On Thu, Jul 28, 2011 at 9:11 PM, Guido van Rossum <guido@python.org> wrote:
On Thu, Jul 28, 2011 at 5:46 PM, Michael Foord <fuzzyman@gmail.com> wrote:
I agree "named values" would get us *most* of the value, and would both be less contentious and provide a common building block for third party libraries to build interesting and perhaps esoteric uses on.
I *like* grouped named values (I think they make nice apis to read and use when used appropriately), but hey-ho.

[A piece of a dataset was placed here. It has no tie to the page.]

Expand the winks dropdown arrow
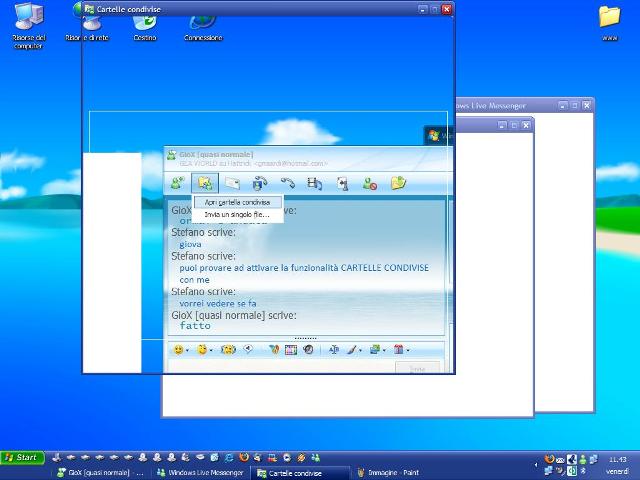The image size is (640, 480). click(x=211, y=350)
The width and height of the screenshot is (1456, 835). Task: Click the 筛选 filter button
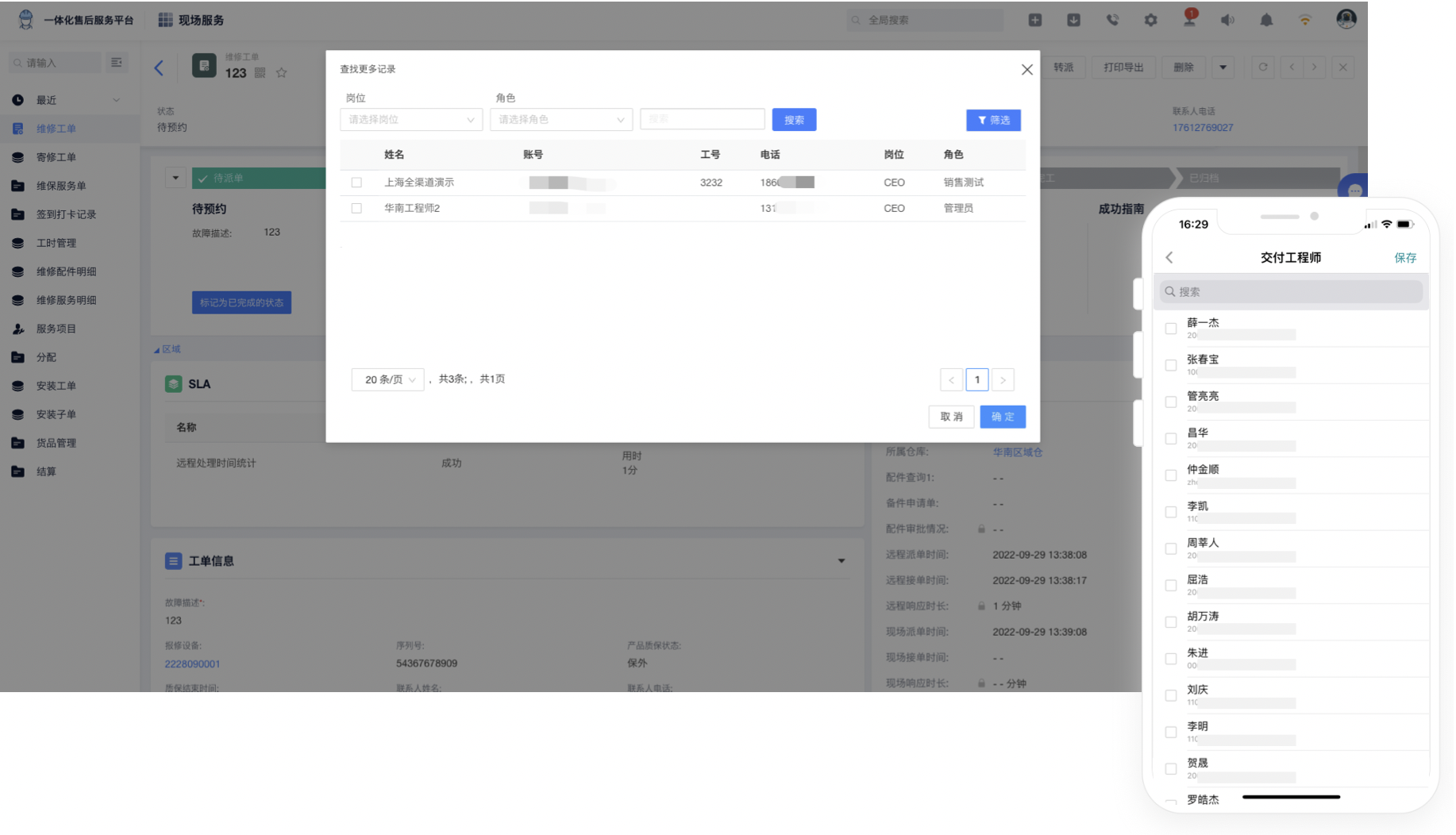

These could be two separate features. Named values could be a building block for a built-in Enum type -- the named value would take care of the str() and repr(), while the Enum type would only have to take care of the nice syntax ("class Color(Enum): red = 1; ...") and just create a bunch of named values in the class scope. The metaclass would do something like "for key in classdict: classdict[key] = namedvalue(key, classdict[key])" (though it would probably have to skip certain keys).
ISTM a NamedValue could be either a copy of the original value or a wrapper around the original. Examples of the former include Nick's recipe and Barry's flufl.enum asint branch. Examples of the latter include the flufl.enum trunk. The copy version requires making the copy, which is less convenient if the value's type needs more than the instance to make a copy. The wrapper version probably wouldn't work well as a drop-in replacement for the original value. So if a NamedValue were to make it into the stdlib, which would it be? Does NamedValue add much value if not coupled with grouping? -eric p.s. FWIW I think Nick's recipe for NamedValue is the right approach for the copied-value model.